─── Supplied material

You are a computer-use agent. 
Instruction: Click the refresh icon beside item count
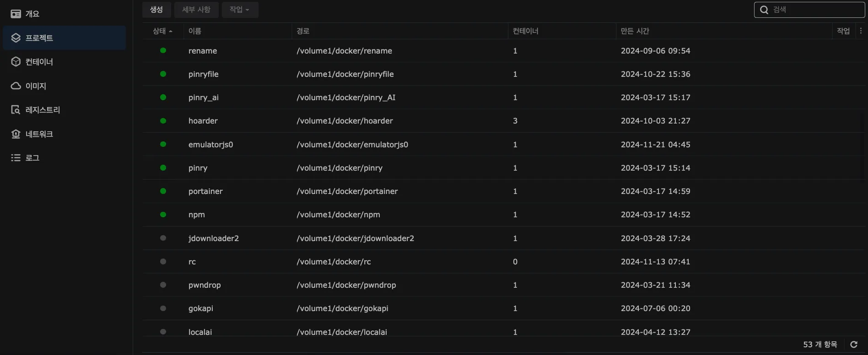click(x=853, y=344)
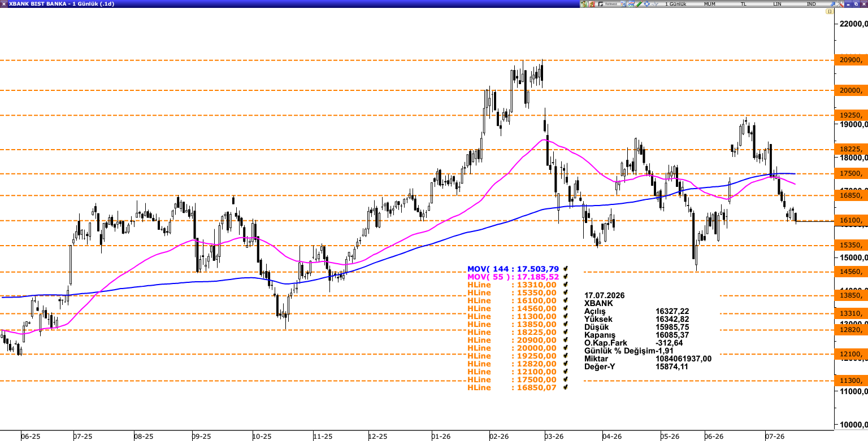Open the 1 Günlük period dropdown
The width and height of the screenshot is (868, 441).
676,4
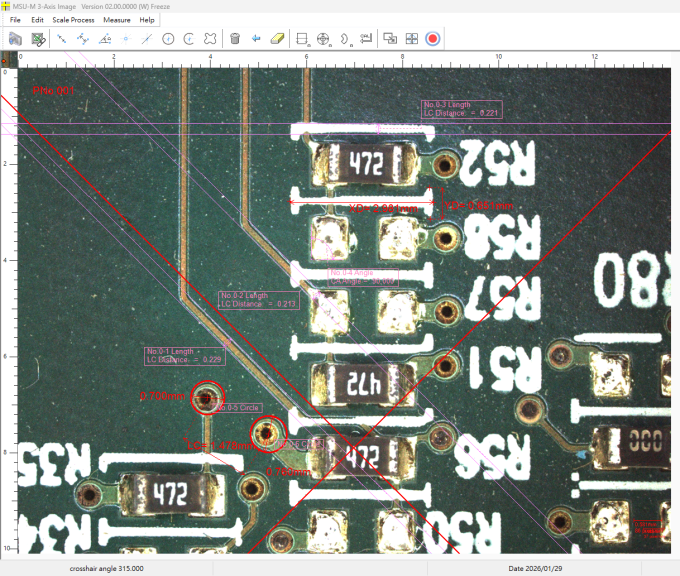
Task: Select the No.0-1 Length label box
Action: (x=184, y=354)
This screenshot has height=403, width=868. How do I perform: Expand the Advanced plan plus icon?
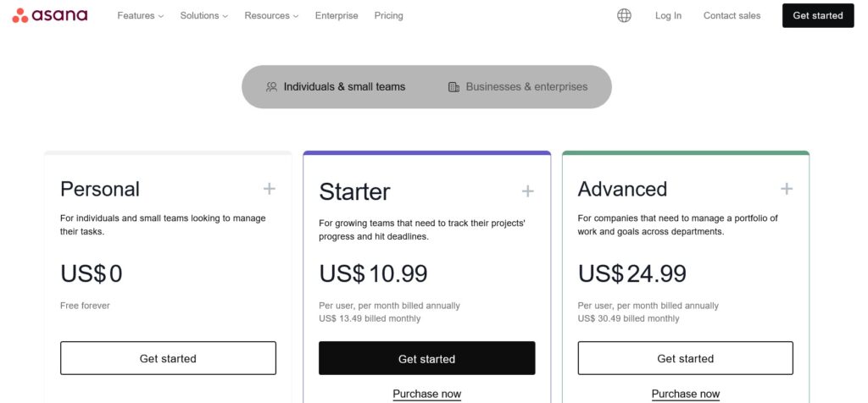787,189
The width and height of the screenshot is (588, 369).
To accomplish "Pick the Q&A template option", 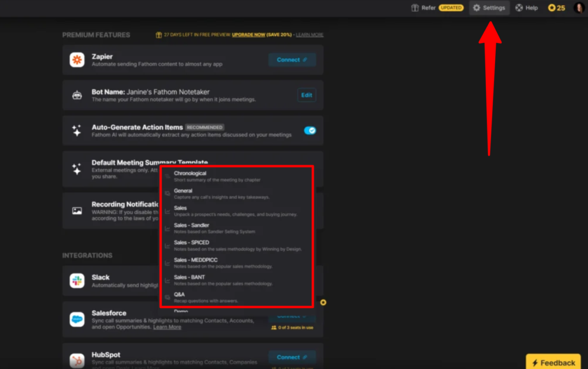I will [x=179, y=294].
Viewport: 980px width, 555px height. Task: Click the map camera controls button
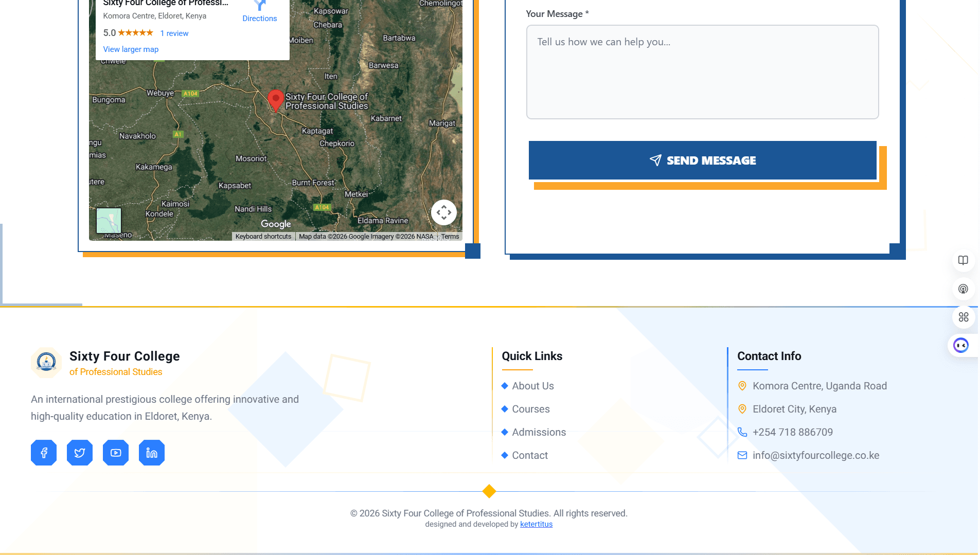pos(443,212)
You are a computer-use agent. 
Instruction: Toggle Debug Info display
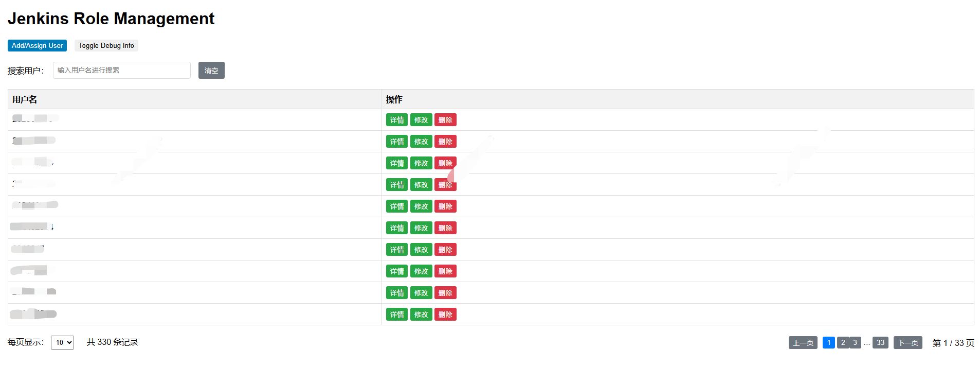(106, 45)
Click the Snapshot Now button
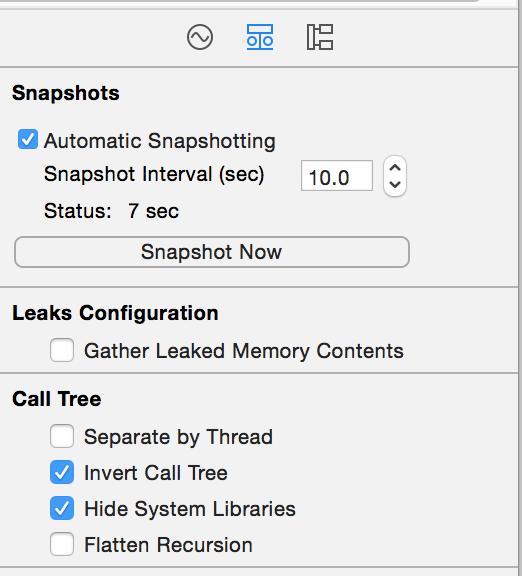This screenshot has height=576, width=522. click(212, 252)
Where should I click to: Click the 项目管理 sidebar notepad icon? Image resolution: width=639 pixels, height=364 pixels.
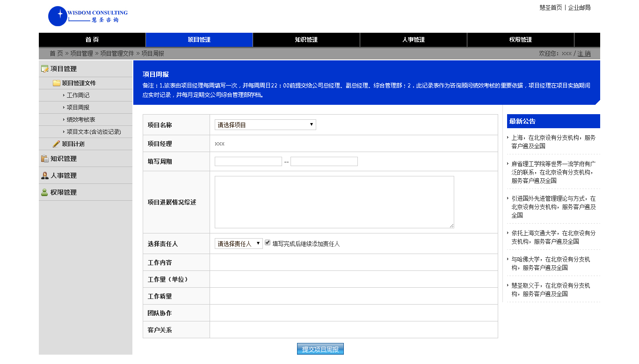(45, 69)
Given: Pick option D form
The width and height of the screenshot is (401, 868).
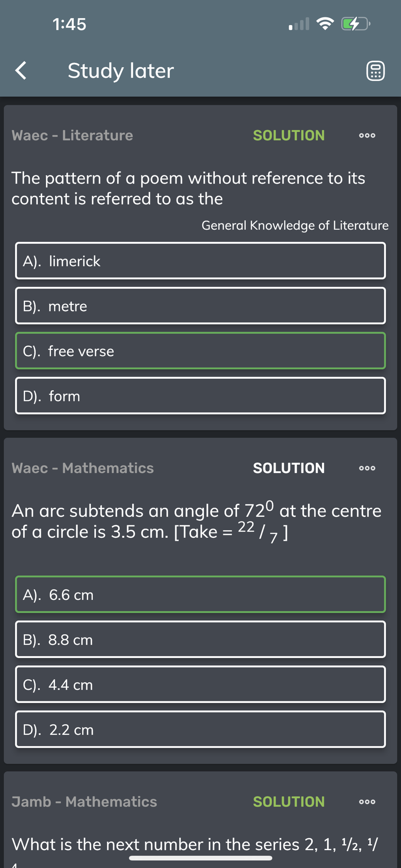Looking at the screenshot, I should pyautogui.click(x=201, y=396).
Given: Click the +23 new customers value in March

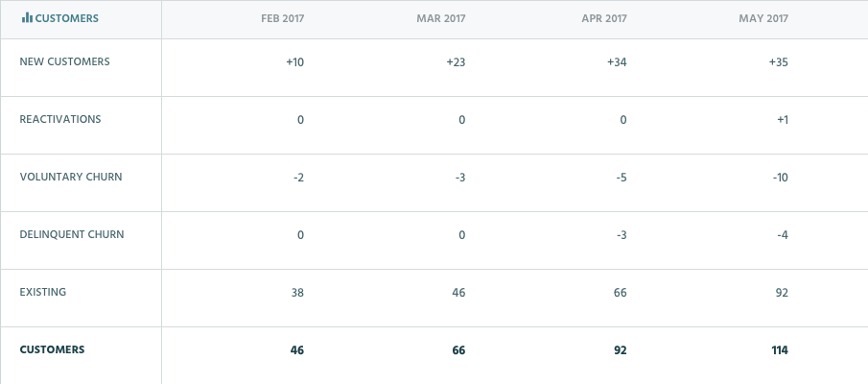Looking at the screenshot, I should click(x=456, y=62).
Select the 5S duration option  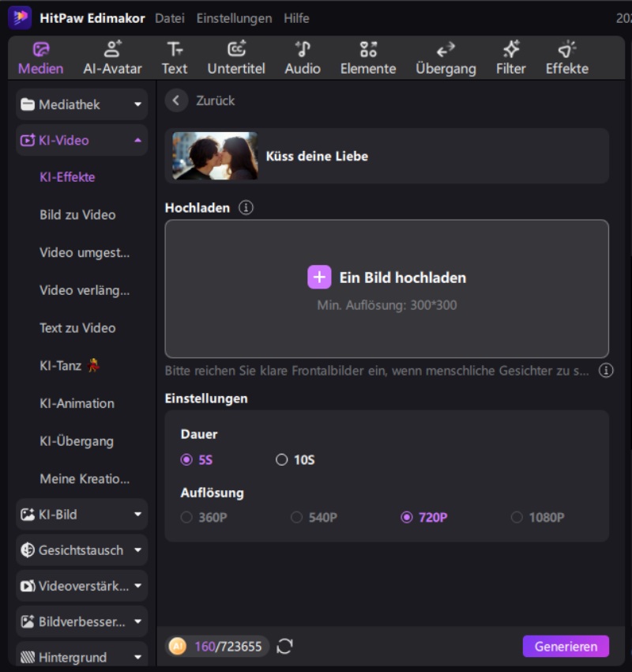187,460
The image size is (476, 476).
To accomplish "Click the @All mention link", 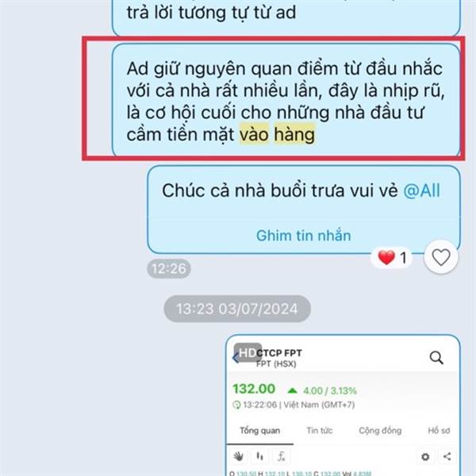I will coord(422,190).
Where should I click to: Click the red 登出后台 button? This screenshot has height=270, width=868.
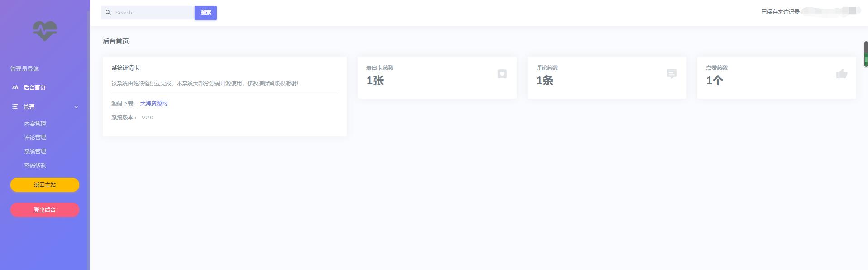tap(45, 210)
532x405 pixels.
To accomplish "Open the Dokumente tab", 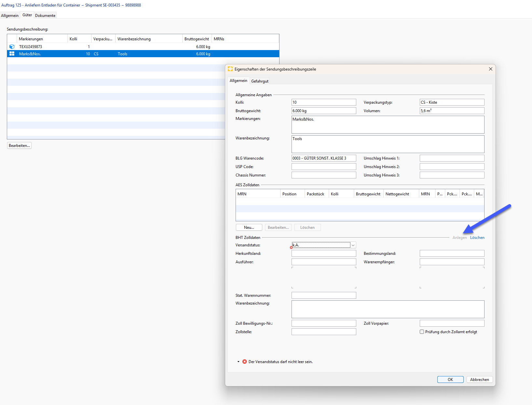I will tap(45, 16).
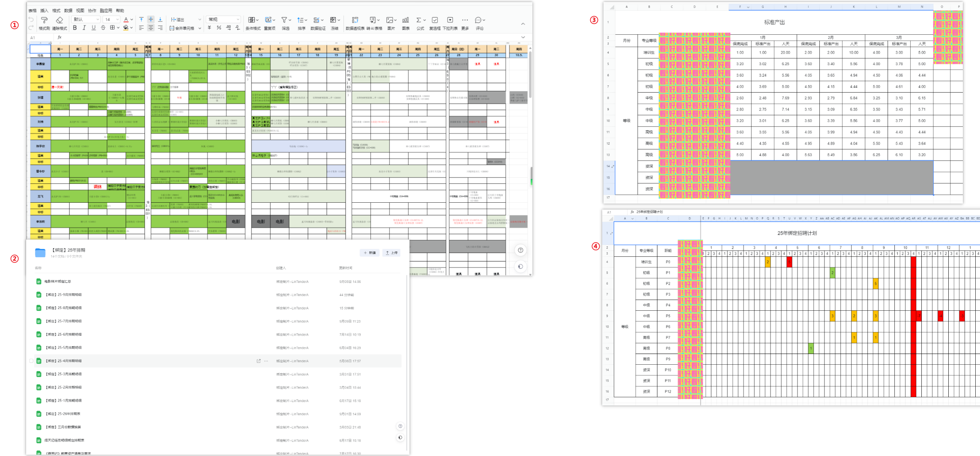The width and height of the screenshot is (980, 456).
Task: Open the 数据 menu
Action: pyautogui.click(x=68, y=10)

──────

_What to do:_
Please output, exactly as written, the lines above from the one holding "Instruction: Toggle Debug Info display" through the one holding "Given: Pick option D form", both included, with the pictures omitted.

_Written solution:_
Instruction: Toggle Debug Info display
(106, 45)
Click the Snapshot Now button
This screenshot has height=576, width=522. click(212, 252)
Where should I click to: Click the 项目管理 sidebar notepad icon? Image resolution: width=639 pixels, height=364 pixels.
(45, 69)
Given: Pick option D form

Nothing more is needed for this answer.